The outbreak follows a nationwide ban on the sale and distribution of the Dengvaxia vaccine, a dengue vaccine made by French pharmaceutical firm Sanofi Pateur, in February. The company had been at the heart of a scandal in the Philippines in late 2017 and 2018, when dozens of children given the vaccine as part of a nationwide immunisation programme died. The firm conceded that the product could put some children at higher risk.
Dengvaxia is currently the only dengue vaccination available on the market, but the World Health Organisation recommends that it should only be given to those in high risk areas who have already been exposed to the virus. It is rarely used in mass immunisation projects.
The government suspended all dengue vaccination programmes last year and set up an investigation into Dengvaxia. Sanofi Pateur was found by the Food and Drug Administration (FDA) to have shown “complete disregard of government rules and regulations” and in February the government decided to ban the vaccine.
However, the nationwide panic and widespread mistrust of vaccinations caused by the Dengvaxia scandal led immunisation rates for both dengue and measles to plummet in the Philippines, resulting in an ongoing measles epidemic across the country and now a dengue epidemic. There have already been more than 35,000 recorded cases of measles and almost 500 deaths, a 600 per cent increase on last year.

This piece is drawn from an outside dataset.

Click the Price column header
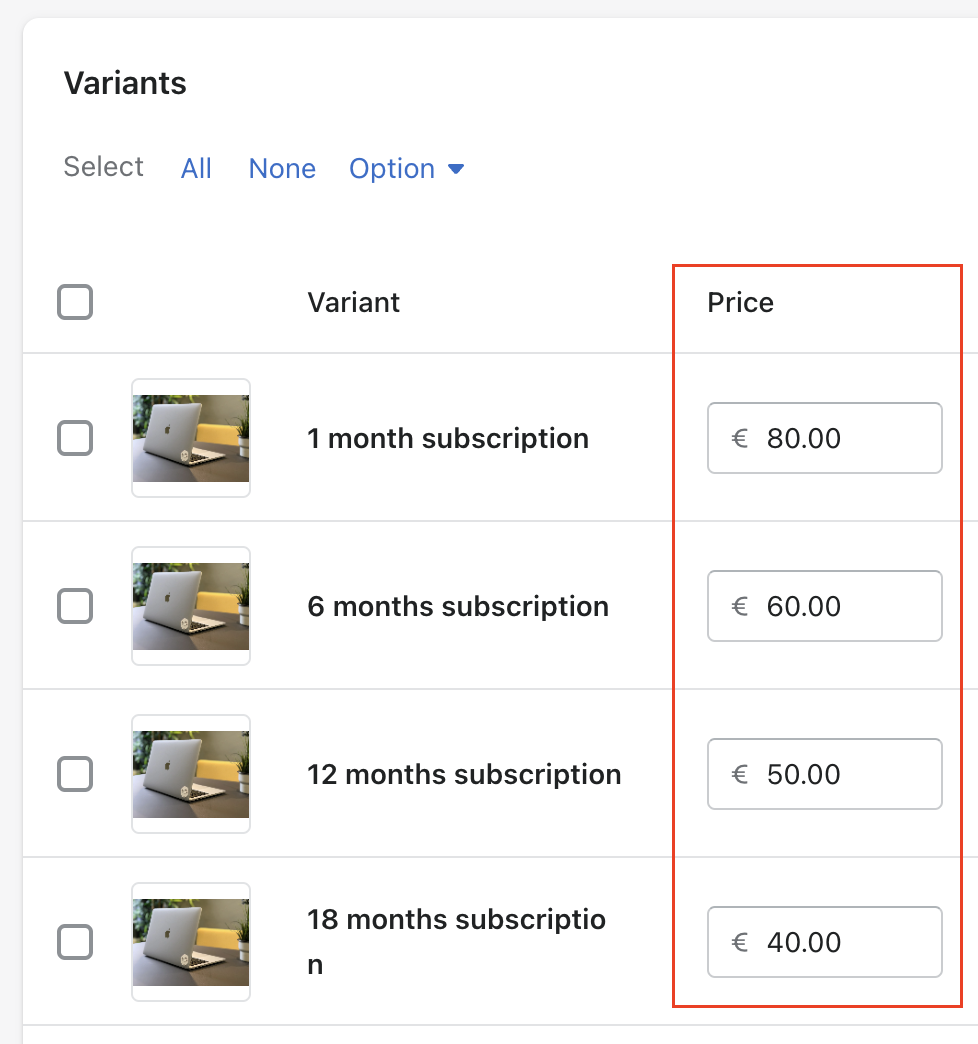 point(740,302)
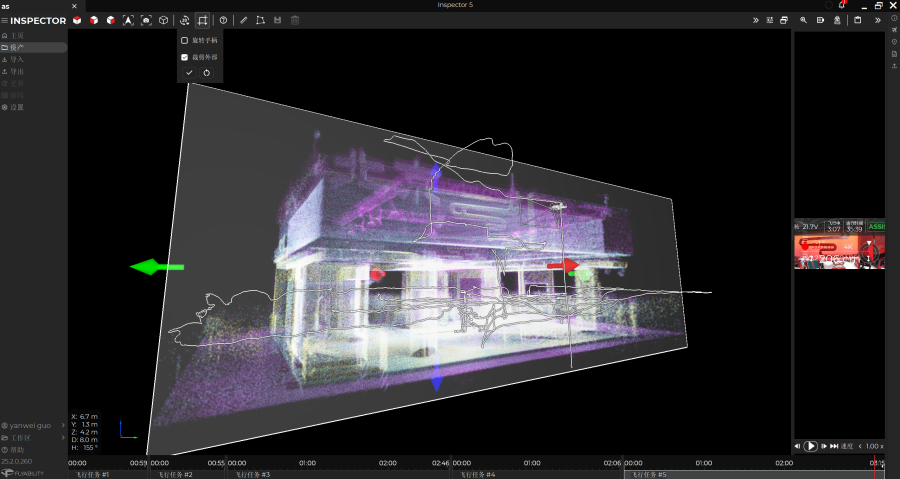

To fight the dengue outbreak, the department of health said that it was conducting a campaign to focus on finding and destroying mosquito breeding sites, while also issuing guidelines for people to wear insect repellant and wear clothes that cover the skin.
Health minister Francisco Duque said the government was studying an appeal to allow Dengvaxia back in the Philippine market, but ruled out using the drug to combat the ongoing epidemic which has hit small children the hardest.
“This vaccine does not squarely address the most vulnerable group which is the 5-9 years of age,” Duque said. The vaccine, now licensed in 20 countries according to the World Health Organization, is approved for use for those aged nine and older.
Duque said the United Nations agency also advised Manila that the vaccine was “not recommended” as a response to an outbreak, adding that it was “not cost-effective” with one dose costing a thousand pesos ($20).
Other south-east Asian countries have also reported an surge in dengue cases this year, according to the UN’s World Health Organisation.
The organisation said Malaysia had registered 62,421 cases through to 29 June, including 93 deaths, compared with 32,425 cases with 53 deaths for the same period last year. Vietnam over the same period had 81,132 cases with four deaths reported, compared with 26,201 cases including six deaths in 2018.
In south Asia, Bangladesh has been facing its worst-ever dengue fever outbreak, putting a severe strain on the country’s already overwhelmed medical system.